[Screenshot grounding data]
▼▼▼
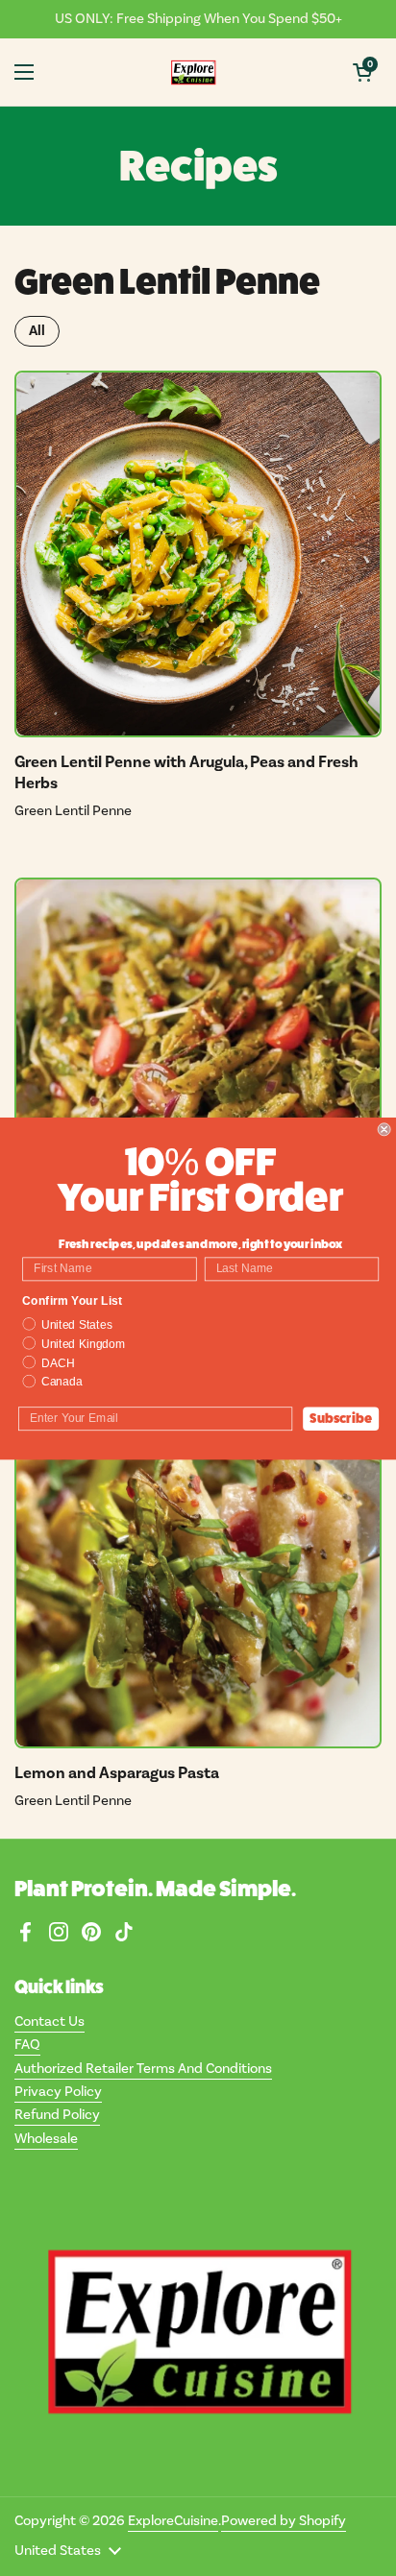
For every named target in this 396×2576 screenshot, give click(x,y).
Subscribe (340, 1418)
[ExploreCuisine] (193, 72)
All (37, 331)
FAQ (27, 2044)
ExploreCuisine (173, 2521)
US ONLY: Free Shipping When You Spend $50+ (198, 19)
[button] (362, 72)
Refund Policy (57, 2115)
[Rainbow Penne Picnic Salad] (198, 1061)
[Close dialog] (384, 1129)
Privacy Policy (58, 2091)
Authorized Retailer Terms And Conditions (143, 2068)
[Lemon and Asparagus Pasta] (198, 1565)
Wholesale (46, 2139)
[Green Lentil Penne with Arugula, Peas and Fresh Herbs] (198, 554)
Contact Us (49, 2021)
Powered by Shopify (283, 2521)
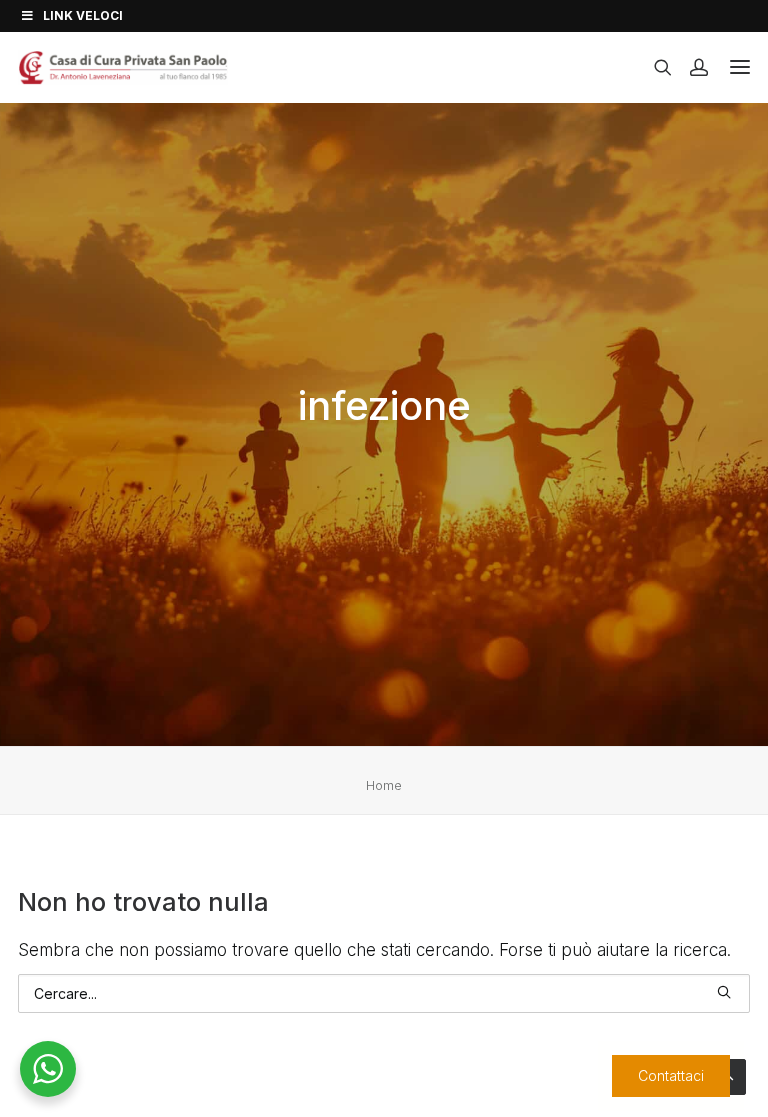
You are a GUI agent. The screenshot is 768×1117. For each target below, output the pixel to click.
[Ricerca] (654, 67)
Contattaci (670, 1075)
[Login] (690, 67)
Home (384, 785)
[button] (724, 992)
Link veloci (83, 15)
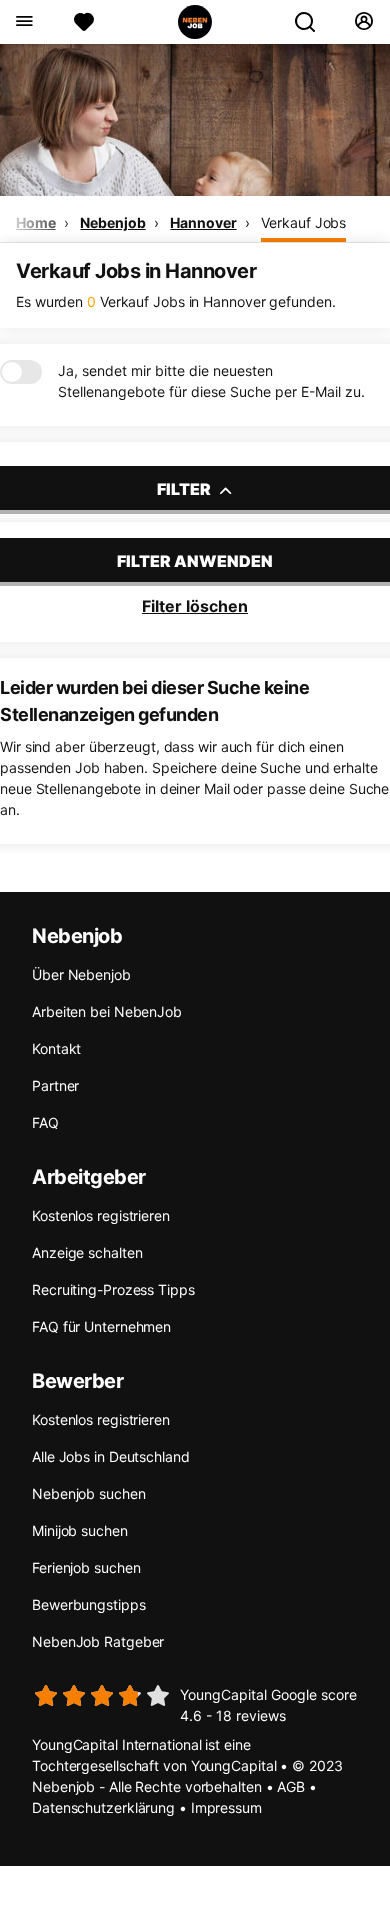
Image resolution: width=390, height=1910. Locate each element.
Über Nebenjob (81, 974)
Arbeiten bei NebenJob (107, 1011)
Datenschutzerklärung (103, 1807)
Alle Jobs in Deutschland (111, 1456)
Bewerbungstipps (89, 1604)
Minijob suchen (80, 1530)
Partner (55, 1085)
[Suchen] (313, 22)
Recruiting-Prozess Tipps (113, 1289)
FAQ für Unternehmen (101, 1326)
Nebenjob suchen (89, 1493)
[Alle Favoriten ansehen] (84, 22)
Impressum (226, 1807)
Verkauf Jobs (303, 222)
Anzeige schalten (87, 1252)
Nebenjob (112, 222)
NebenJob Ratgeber (98, 1641)
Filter (185, 489)
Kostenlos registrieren (101, 1215)
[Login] (363, 22)
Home (36, 222)
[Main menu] (23, 22)
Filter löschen (195, 606)
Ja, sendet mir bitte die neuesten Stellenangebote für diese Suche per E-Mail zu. (211, 381)
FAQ (45, 1122)
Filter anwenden (195, 561)
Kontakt (56, 1048)
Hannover (203, 222)
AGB (291, 1786)
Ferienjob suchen (86, 1567)
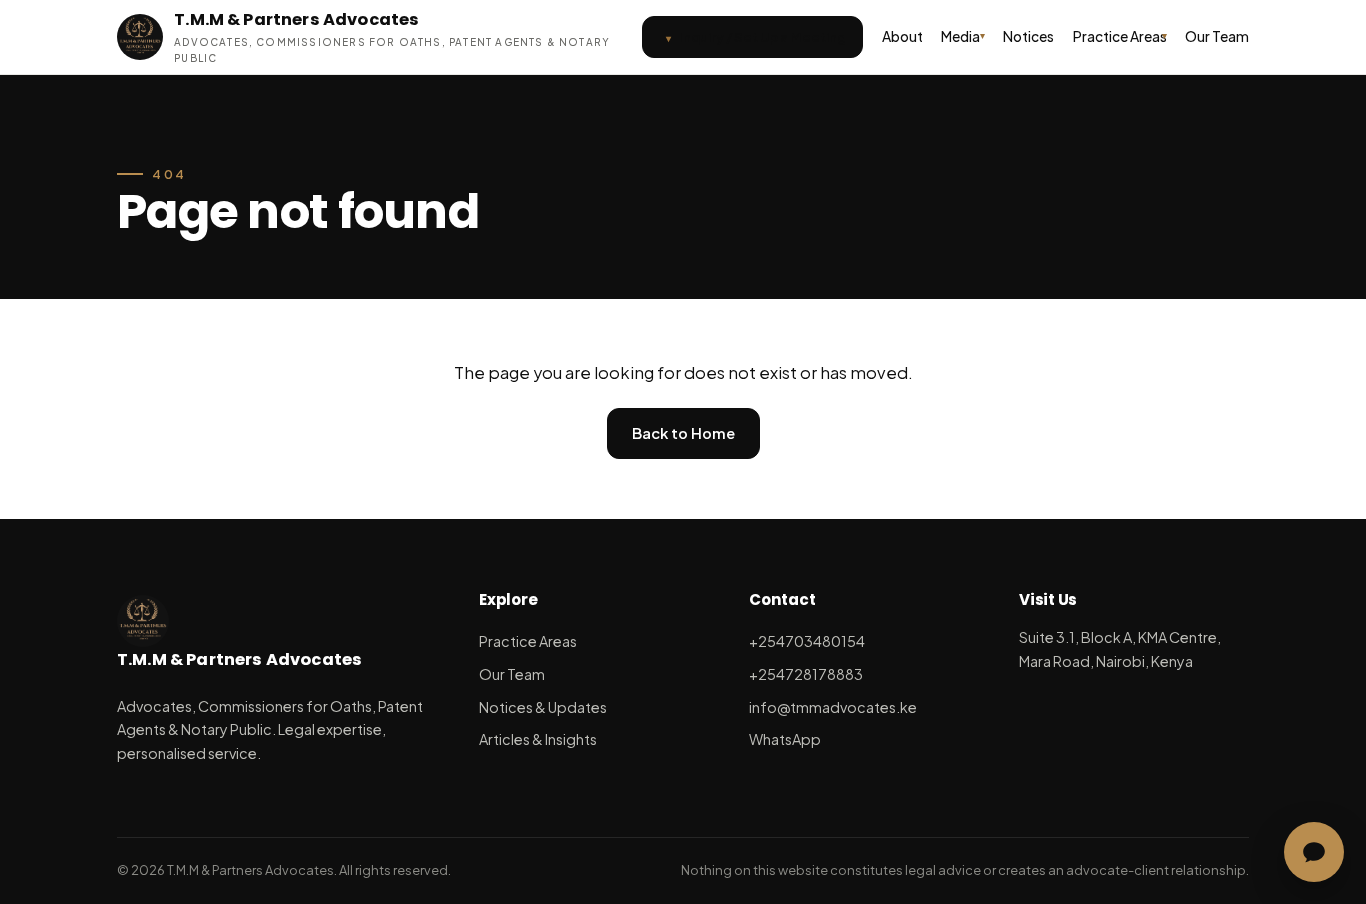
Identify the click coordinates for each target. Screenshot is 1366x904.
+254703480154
▲▲▲
• _WHAT YOU WILL DO_: Output the entries above exactly, without their pictures.

• _SOLUTION FOR THIS PROBLEM_:
For every named target in this 396×2576 screenshot, give click(x,y).
Subscribe (340, 1418)
[ExploreCuisine] (193, 72)
All (37, 331)
FAQ (27, 2044)
ExploreCuisine (173, 2521)
US ONLY: Free Shipping When You Spend $50+ (198, 19)
[button] (362, 72)
Refund Policy (57, 2115)
[Rainbow Penne Picnic Salad] (198, 1061)
[Close dialog] (384, 1129)
Privacy Policy (58, 2091)
Authorized Retailer Terms And Conditions (143, 2068)
[Lemon and Asparagus Pasta] (198, 1565)
Wholesale (46, 2139)
[Green Lentil Penne with Arugula, Peas and Fresh Herbs] (198, 554)
Contact Us (49, 2021)
Powered by Shopify (283, 2521)
You are a GUI agent. The screenshot is 768×1117. For each target below, output the pixel to click.
[Ricerca] (654, 67)
Contattaci (670, 1075)
[Login] (690, 67)
Home (384, 785)
[button] (724, 992)
Link veloci (83, 15)
Image resolution: width=390, height=1910. Locate each element.
Über Nebenjob (81, 974)
Arbeiten bei NebenJob (107, 1011)
Datenschutzerklärung (103, 1807)
Alle Jobs in Deutschland (111, 1456)
Bewerbungstipps (89, 1604)
Minijob suchen (80, 1530)
Partner (55, 1085)
[Suchen] (313, 22)
Recruiting-Prozess Tipps (113, 1289)
FAQ für Unternehmen (101, 1326)
Nebenjob suchen (89, 1493)
[Alle Favoriten ansehen] (84, 22)
Impressum (226, 1807)
Verkauf Jobs (303, 222)
Anzeige schalten (87, 1252)
Nebenjob (112, 222)
NebenJob Ratgeber (98, 1641)
Filter (185, 489)
Kostenlos registrieren (101, 1215)
[Login] (363, 22)
Home (36, 222)
[Main menu] (23, 22)
Filter löschen (195, 606)
Ja, sendet mir bitte die neuesten Stellenangebote für diese Suche per E-Mail zu. (211, 381)
FAQ (45, 1122)
Filter anwenden (195, 561)
Kontakt (56, 1048)
Hannover (203, 222)
AGB (291, 1786)
Ferienjob suchen (86, 1567)
Identify the click coordinates for each target. Screenshot is 1366x904.
+254703480154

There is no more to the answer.